If the school draws in students like Mbow from the Peel region, Haider sees that as an opportunity.

“Having the students trained in the region that they grew up in will certainly allow them to build and develop meaningful connections that they already have and care in the community that will fill the gaps in the healthcare system,” he said.

Minimalist Logo for Hospital and Medical Health by Martha Gai

Served by only one major hospital, the region’s population has grown from under a million in 2001 to more than 1.5 million by the end of 2022. It is expected to exceed 1.9 million by 2041. In addition to population growth, Peel’s age structure is changing. Like other parts of Ontario, the population is also aging.

Haider has worked in William Osler Hospital for 20 years and says the hospital is there to provide care not just to patients but to families and staff. As they develop the curriculum for the med school, there will be an emphasis on medical students learning how to treat and care for the patient as a person first, and learning how to meet the unique needs of the patient population while being sensitive to the cultural norms and practices that are unique to the Brampton community.

The school of medicine will be built on a five-pillar foundation that is community-centric: primary care; culturally respectful care; innovation and technology to improve quality of care and patient outcomes; inter-professional healthcare networks; and support for the health and well-being of seniors.

Jasmine Pawa, a public health physician and faculty member at the University of Toronto, said many medical schools are challenged with faculty diversity and recruitment. She also believes medical schools like the new one at TMU should strive to cultivate a sense of humility, teaching their young students to know when to listen, when to be assertive, and when to step back, stop listening, and learn.

“It is really important in medical schools to find the balance between building confidence and medical knowledge,” she said, “ Students will lead teams and have a lot of responsibilities and decision-making in sometimes really stressful situations where people are very sick.” 
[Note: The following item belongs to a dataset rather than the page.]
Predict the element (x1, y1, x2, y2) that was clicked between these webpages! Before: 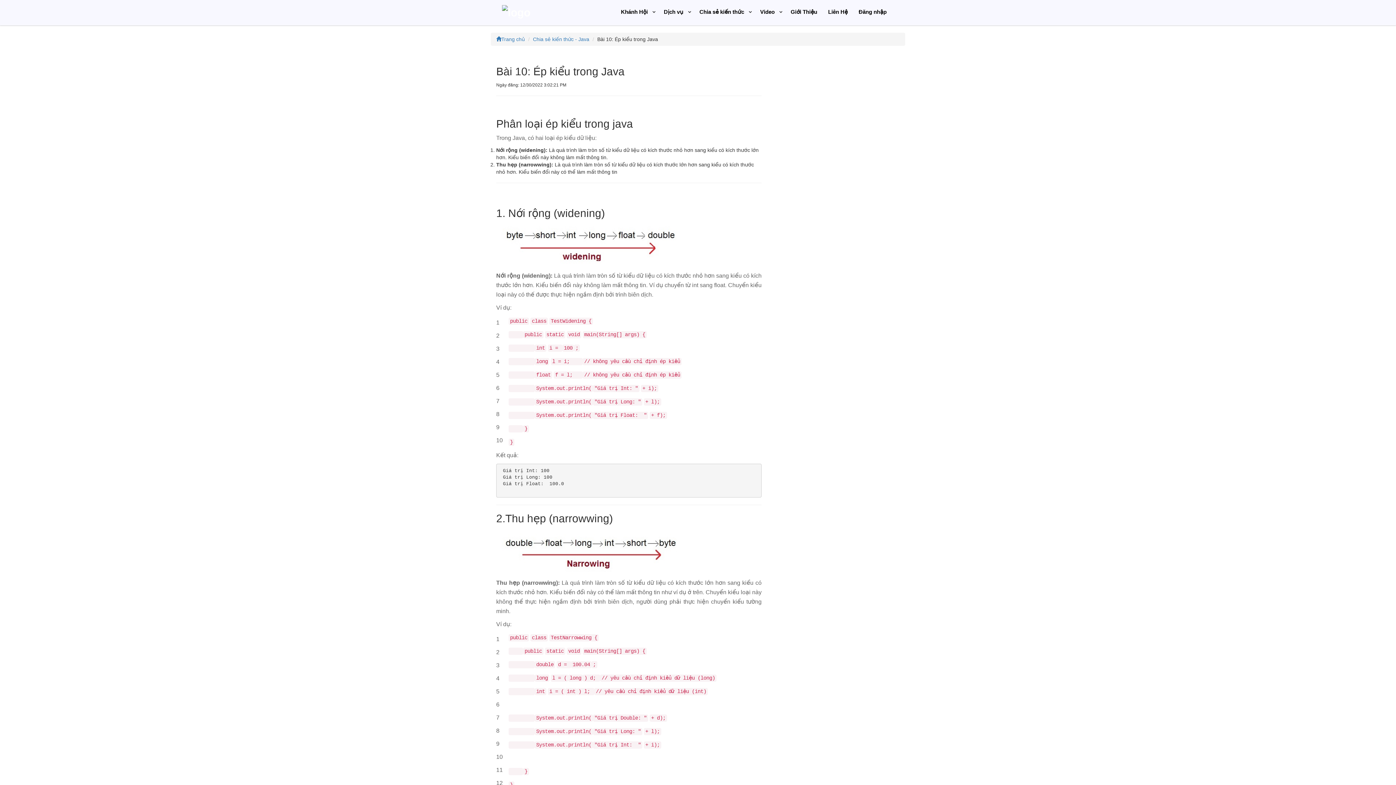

As Mbow contemplates training to be a doctor, she recalls her grandmother’s compassion and determination to advance within her community and help others.
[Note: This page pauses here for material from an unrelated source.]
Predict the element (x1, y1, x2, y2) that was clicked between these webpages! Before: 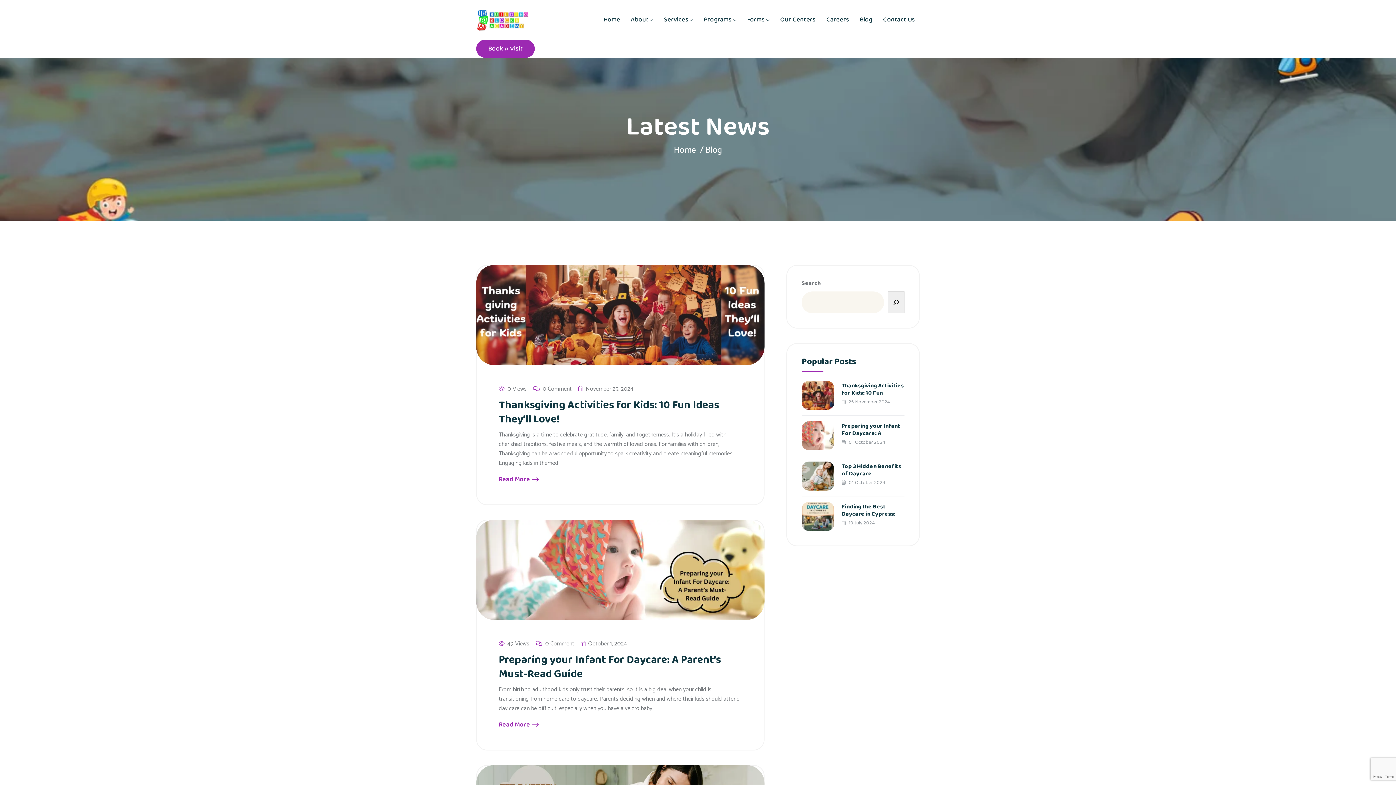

 “I admire my grandmother because she was a very bright soul and one of the most genuine, intelligent, and empathetic people I knew,” Mbow says, smiling as she recalls their time together. She was also determined, never giving up on becoming a nurse even though she was a mother of seven children and had to work hard until she achieved that goal, something that has kept Mbow focused on her career plan despite hearing about hardships people face while pursuing medical school. 

“I remember when in my childhood I lived with her, I would sneak to the clinic she worked in since it was close to our house to watch her interact with patients and the staff,” Mbow recalls fondly. “She always sent me back home since the clinic was dangerous for a child.” 

Home is still very much on Mbow’s mind these days, as she contemplates a future following her grandmother’s footsteps into the medical profession.

“It will be easier to finish premed at TMU and move to TMU School of Medicine than to other schools in Canada,” she said, considering her plan to apply to medical school next year. “I am comfortable in this city and wish to finish medicine here.”